Strategiewechsel: Von Finanzengineering zu operativer Wertschöpfung
Die Zeiten schneller Gewinne durch Leverage sind vorbei. Mit hohen Finanzierungskosten und längeren Haltedauern rückt die operative Exzellenz in den Vordergrund. Due Diligence entwickelt sich zunehmend zu einem Hebel der Wertschöpfung. Operational Due Diligence untersucht heute nicht nur Risiken, sondern auch die Skalierbarkeit von Prozessen, die Resilienz der Lieferketten und die Potenziale zur Freisetzung von Working Capital. Technologische Prüfungen sind umfassender geworden und beziehen Themen wie Cloud-Architekturen, künstliche Intelligenz und Cybersecurity ein, die sich vom Risikofaktor zum Werttreiber entwickeln. Auch Nachhaltigkeit und regulatorische Anforderungen sind stärker in Transaktionsprozesse integriert und beeinflussen zunehmend sowohl die Narrativen bei Exits als auch die Auswahl von KPIs.

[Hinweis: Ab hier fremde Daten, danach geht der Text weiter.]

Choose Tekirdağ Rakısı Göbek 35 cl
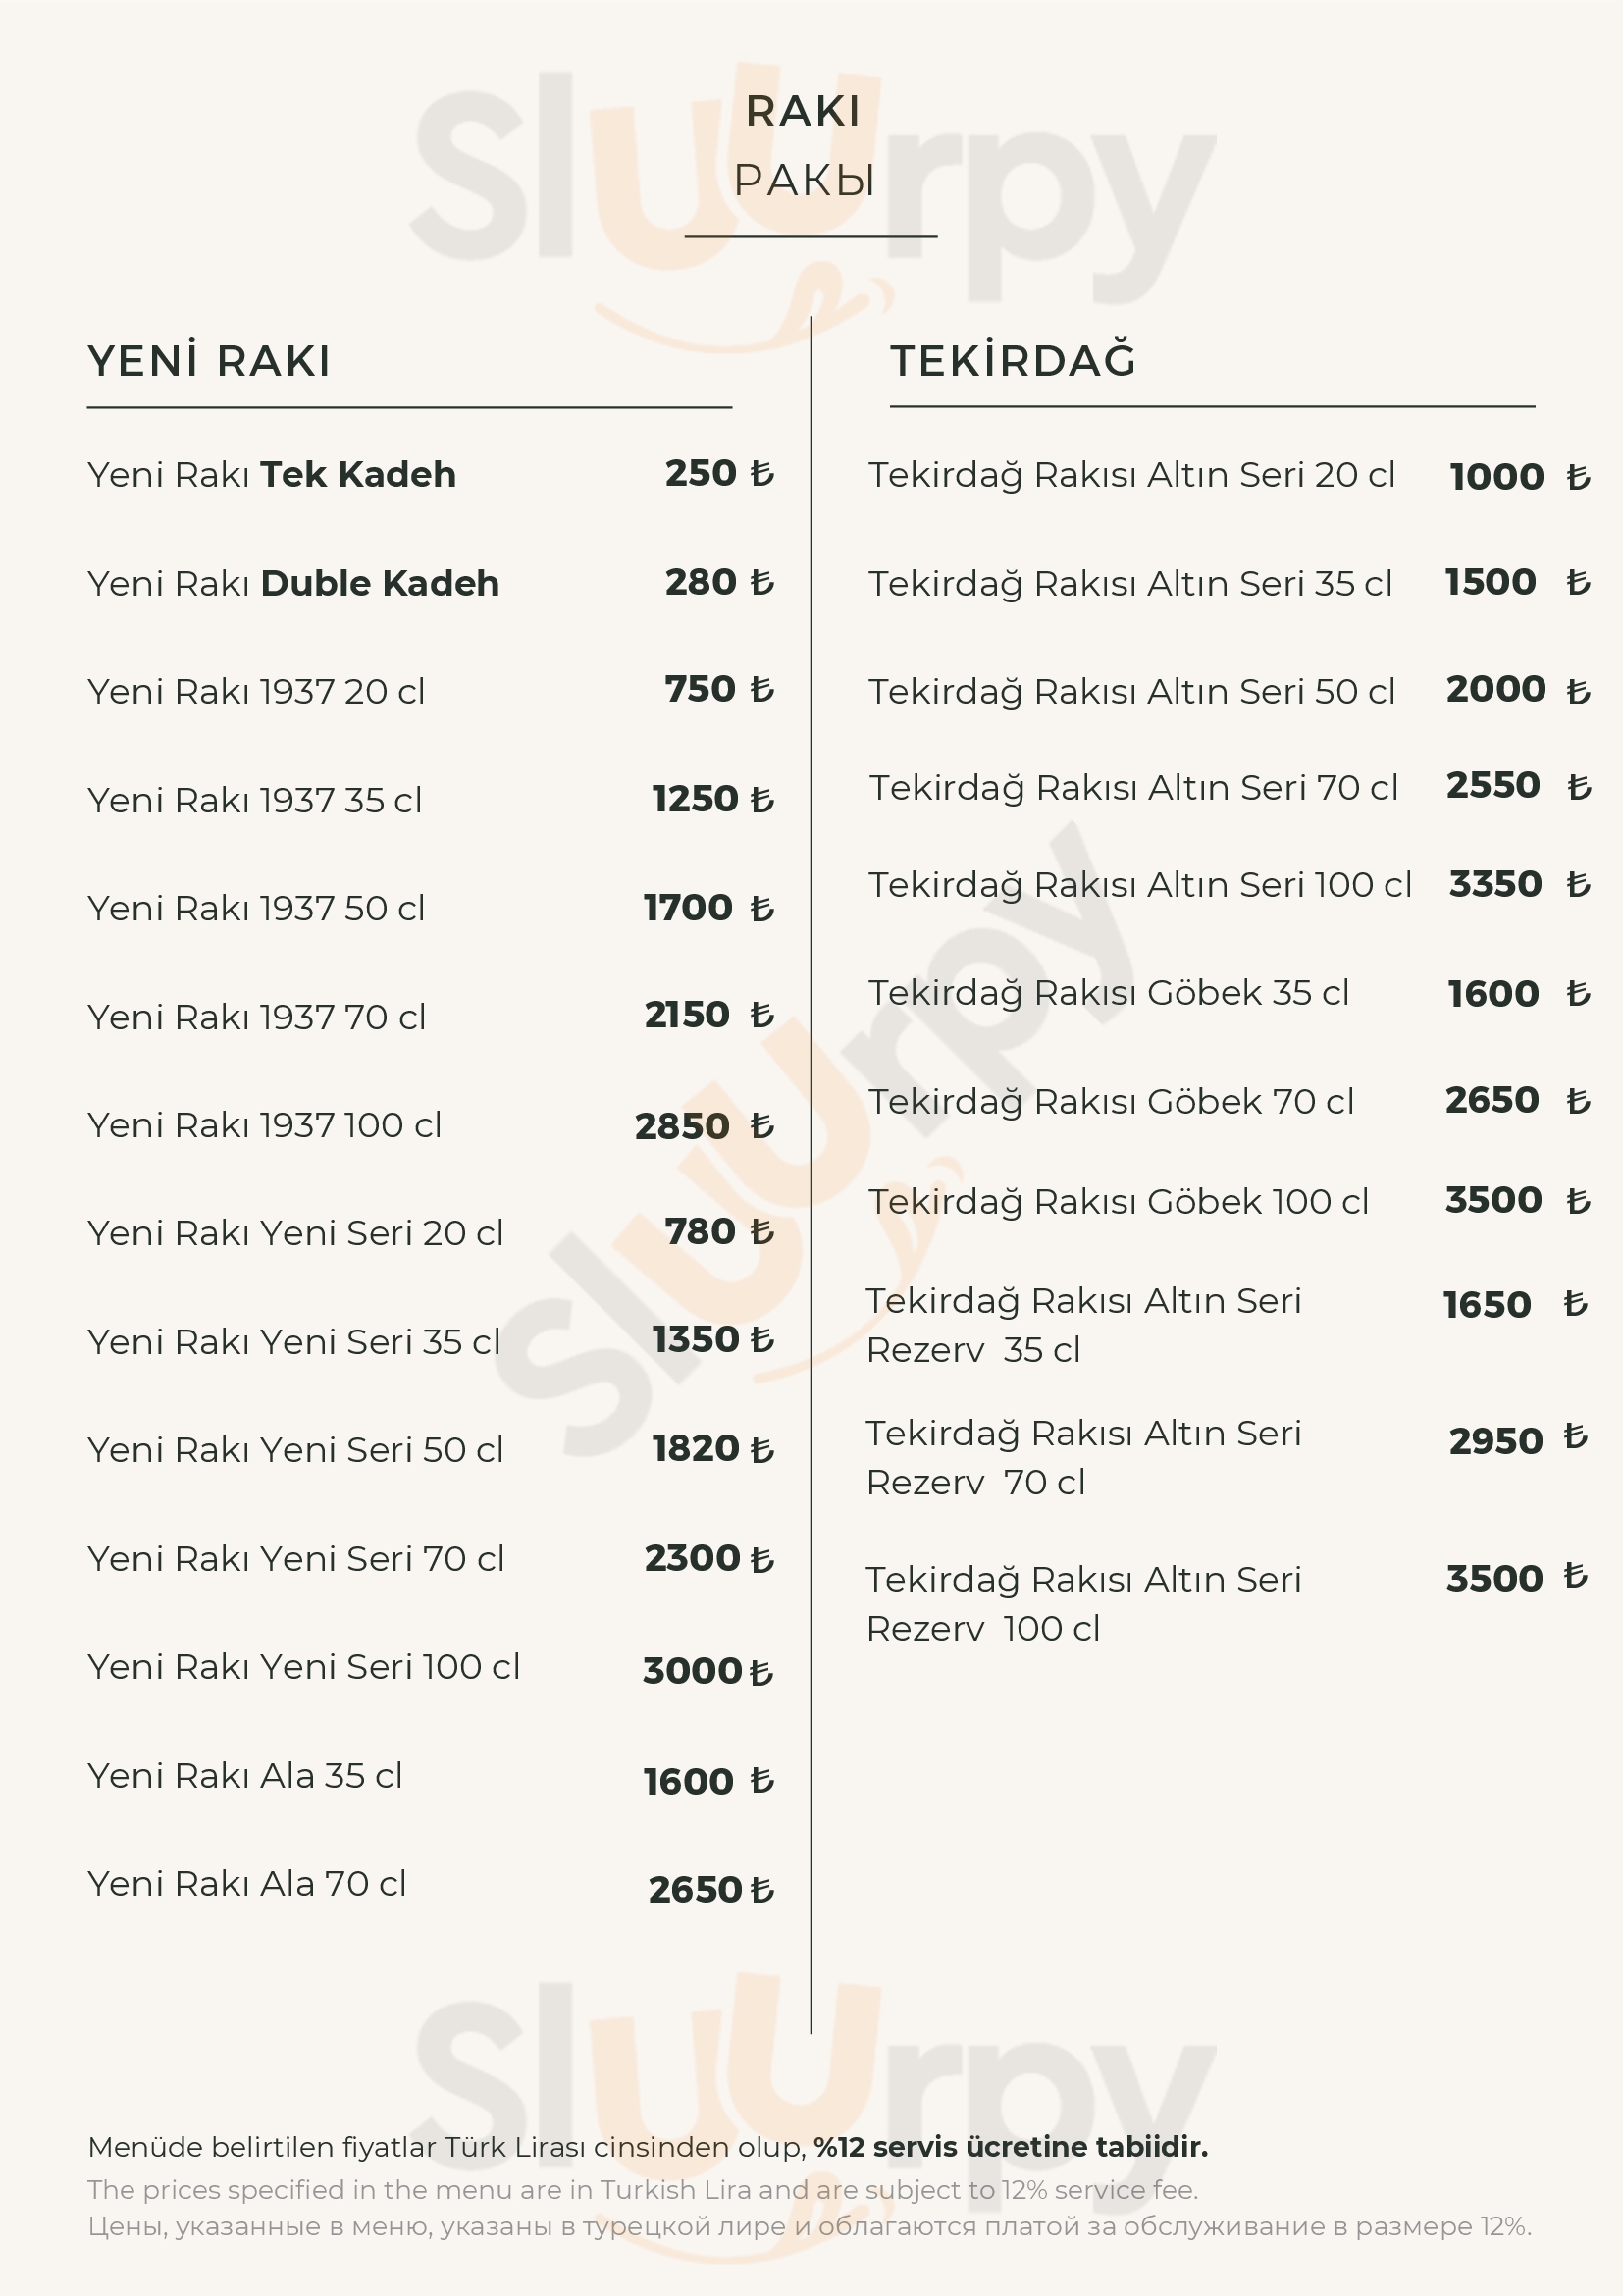Viewport: 1623px width, 2296px height. point(1108,992)
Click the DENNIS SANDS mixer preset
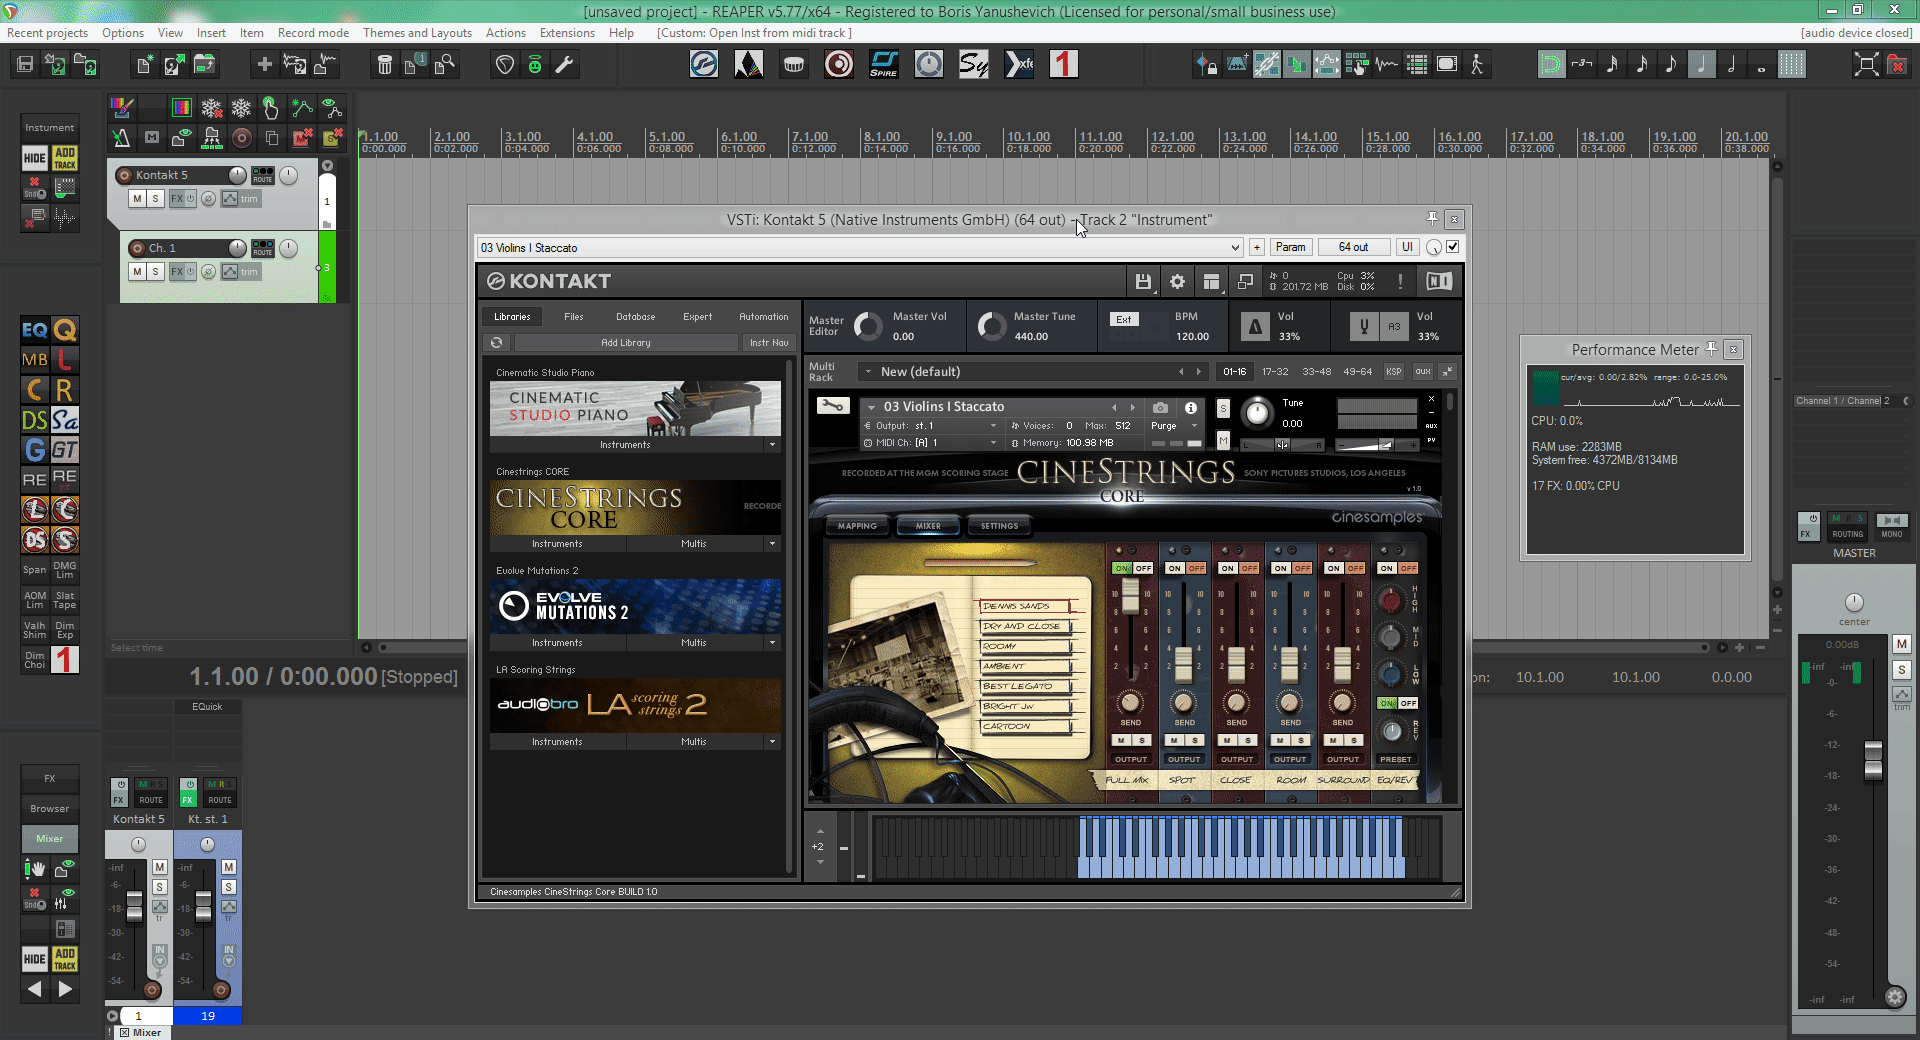The height and width of the screenshot is (1040, 1920). click(1017, 606)
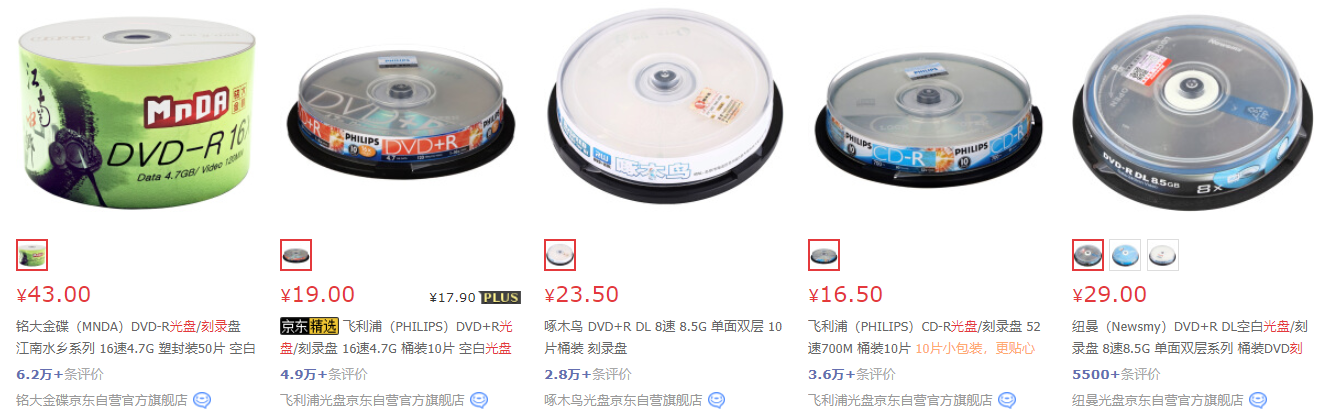Click the PLUS member price badge
1338x414 pixels.
[501, 297]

Schalko in diesem Zusammenhang: „Private Equity in Europa steht an einem Wendepunkt. Die reine Finanzoptimierung reicht nicht mehr aus – entscheidend ist, wie konsequent Portfoliounternehmen ihre operativen Hebel nutzen. Wer Digitalisierung, Nachhaltigkeit und Resilienz verbindet, kann langfristig echten Mehrwert schaffen.“ Diese Entwicklung zwingt Private-Equity-Firmen, langfristige Investitionsstrategien aufzubauen und Wertschöpfung mit Transformationsprojekten zu verbinden. Finanzielle Kennzahlen bleiben wichtig, doch nachhaltige Performance entsteht immer mehr durch operative Verbesserungen.
Sektoren:Technologie führt, Materialien gewinnen
Die sektoralen Verschiebungen im ersten Halbjahr 2025 zeichnen ein differenziertes Bild. Trotz eines Rückgangs um 16 Prozent bleibt der Technologie- und Telekommunikationssektor die treibende Kraft im europäischen Private Equity. Deals in den Bereichen künstliche Intelligenz, Software und Dateninfrastruktur sichern seine Dominanz und zeigen die strategische Bedeutung von Technologie-Investitionen.
Überraschend stark entwickelte sich der Materialiensektor, der um 23 Prozent zulegte. Hier suchen Investoren zunehmend defensive Assets, die Nachhaltigkeit, Ressourceneffizienz und industrielle Transformation stützen. Der Konsumsektor hingegen verzeichnete mit einem Rückgang von 33 Prozent den stärksten Einbruch und fiel aus den Top drei der aktivsten Branchen. Auch Industrials mit einem Minus von 31 Prozent und Healthcare mit minus 27 Prozent waren rückläufig.
Exits: Geduld ist gefragt
Auch bei den Exits ist Zurückhaltung spürbar. Insgesamt wurden 319 Transaktionen gezählt, neun Prozent weniger als im Vorjahreszeitraum. Strategische Verkäufe, traditionell der wichtigste Exit-Kanal, sanken leicht auf 213 Transaktionen. Secondary Buyouts gingen deutlich zurück und erreichten mit 100 Deals ein Minus von 19 Prozent. Der IPO-Markt ist weiterhin schwach, mit nur sechs Listings in der ersten Jahreshälfte – 41 Prozent unter dem Fünfjahresschnitt.
Die längeren Haltedauern sind ein klares Signal dafür, dass Investoren geduldiger agieren und verstärkt auf Teilverkäufe oder Anteilsveräußerungen setzen, um Liquidität zu schaffen. Damit verfestigt sich ein Trend hin zu langfristigeren Strategien.
Langfristige Chancen trotz Gegenwind
Private Equity in Europa zeigt 2025 zwei Gesichter: Einerseits sinkende Transaktions- und Exit-Zahlen, andererseits wachsende Chancen durch Kapitalzuflüsse, technologische Transformation und nachhaltige Geschäftsmodelle. Wer auf operative Wertschöpfung setzt und bereit ist, Geduld mitzubringen, kann sich in diesem Umfeld entscheidende Wettbewerbsvorteile sichern.
Unternehmen, die Private-Equity-Investitionen anstreben oder bereits Portfoliofirmen sind, sollten jetzt ihre operativen Hebel aktivieren – von digitaler Transformation über resiliente Lieferketten bis hin zu nachhaltigen Strategien. So können sie die Erwartungen der Investoren erfüllen und ihre Wettbewerbsposition langfristig sichern.